I’d never heard of Jennifer Nansubuga Makumbi until Marlon James mentioned her on Facebook. And now that I’ve read her story “Let’s Tell This Story Properly,” I can’t help but admit that I’m envious of her talent.

She’s a heck of a writer. And as James noted in his post about her, she does new things with the short story form.

Her writing is authentically cinematic. It behaves and moves like film. It’s divided up into multiple scenes, all crisscrossing the past and the present, and all in different tenses. The story, which is about a woman named Nnam who is dealing with her husband’s death and the secrets he harbored, gives us the time after his death, the death itself, the funeral and its preparations.

But its uniqueness is in how seamlessly she transitions through these moments. There is no awkwardness and no slowing the story down to tell us who these people were and are. Really, there is nothing extra. The prose, chiseled and cool, does what it needs to do, and it does it in spare yet achingly vivid detail.

Her more conventional elements are excellent, too. Nnam’s husband’s secret, which I won’t spoil here, is, in retrospect, somewhat unsurprising. But its revelation comes as a major shock. It’s like the monster creeping in the dark corners of a horror movie, only to reveal its hideous face in the climactic final moments.

That brings me to the title. It’s taken from something one of the characters says. I can’t help but think, though, that the title is Makumbi also taking ownership of a genre that has really been — pardon the pun — done to death. We’ve all read many stories about broken families. But this one feels different. It feels new.

There is also the theme of nakedness. When we first meet Nnam, she’s naked, and she’s cleaning her house as a sort of therapeutic exercise. The third person narrator offers the following observation:

Being naked, alone with silence in the house, is therapy. Now Nnam understands why when people lose their minds the first impulse is to strip naked. Clothes are constricting but you don’t realize until you have walked naked in your house all day, every day for a week.

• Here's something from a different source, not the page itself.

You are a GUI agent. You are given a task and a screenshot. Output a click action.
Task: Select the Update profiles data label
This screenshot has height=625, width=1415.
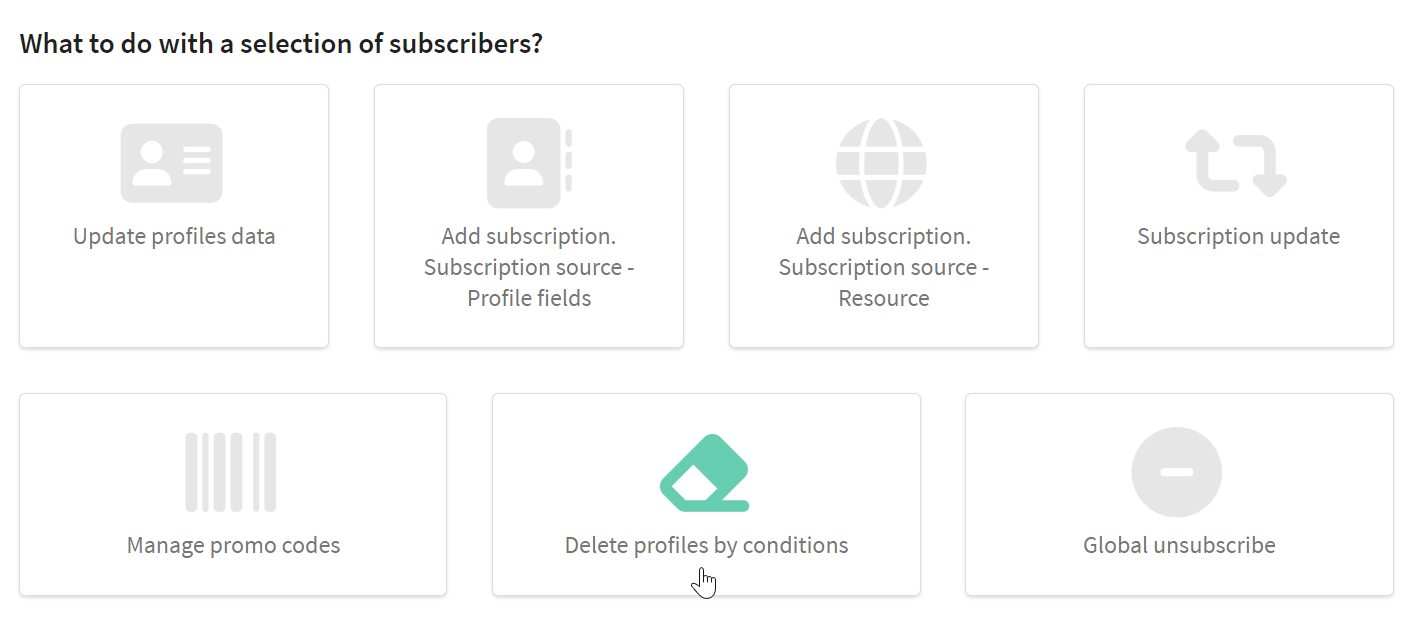pyautogui.click(x=174, y=237)
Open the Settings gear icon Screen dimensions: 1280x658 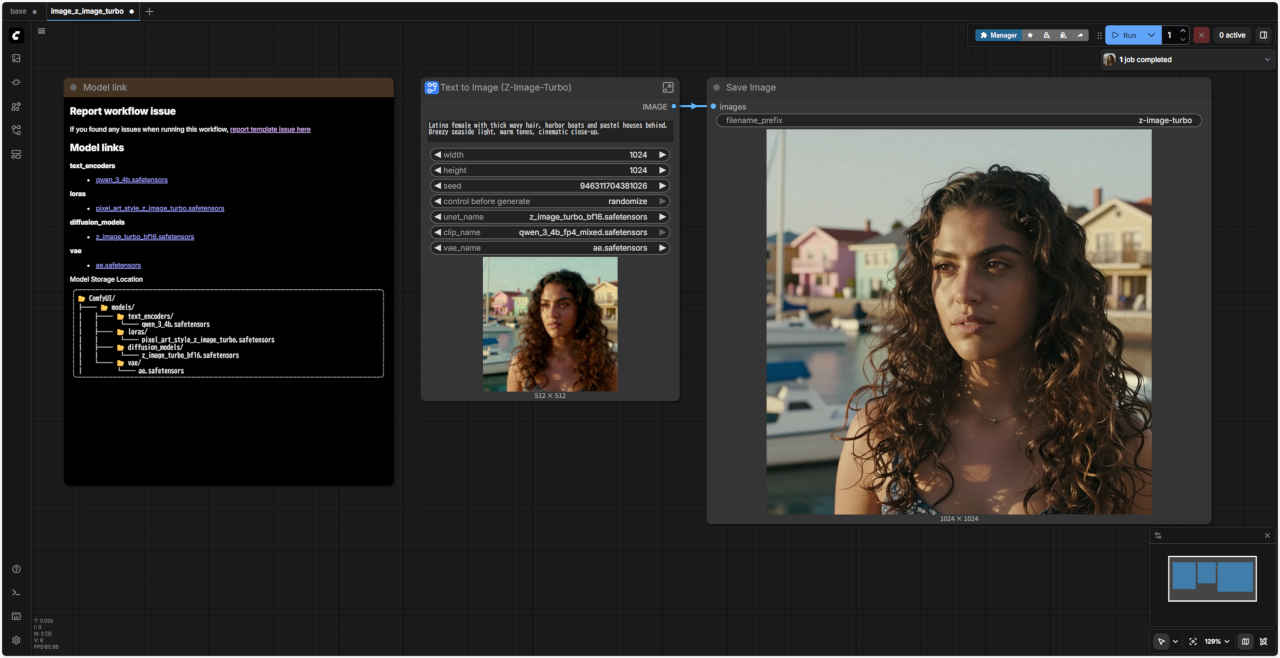tap(16, 640)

Nakedness is cleanliness. You could say, in a way, that an unclean house — which, in all honesty, means the things inside are covered with dust, obscured by clutter, caked with dirt — is not naked. Nakedness is the root of things. It’s the stuff below the surface we don’t want to see.

And this story is full of the stuff we don’t want to see: Nnam’s discovery that her husband was not who she thought he was; that his family was not what she thought it was; that people are in control of facts and so can obscure and twist them. An objective look at what’s true and false doesn’t often come easily.

But nakedness is also what separates a great story from a good one. A writer must be willing to bear all, so the reader will be shocked, moved, angered — whatever emotion the writer wants to generate. And this is a tale that is utterly naked and raw. It comes at us hard.

It’s a story, we might say, that’s told properly.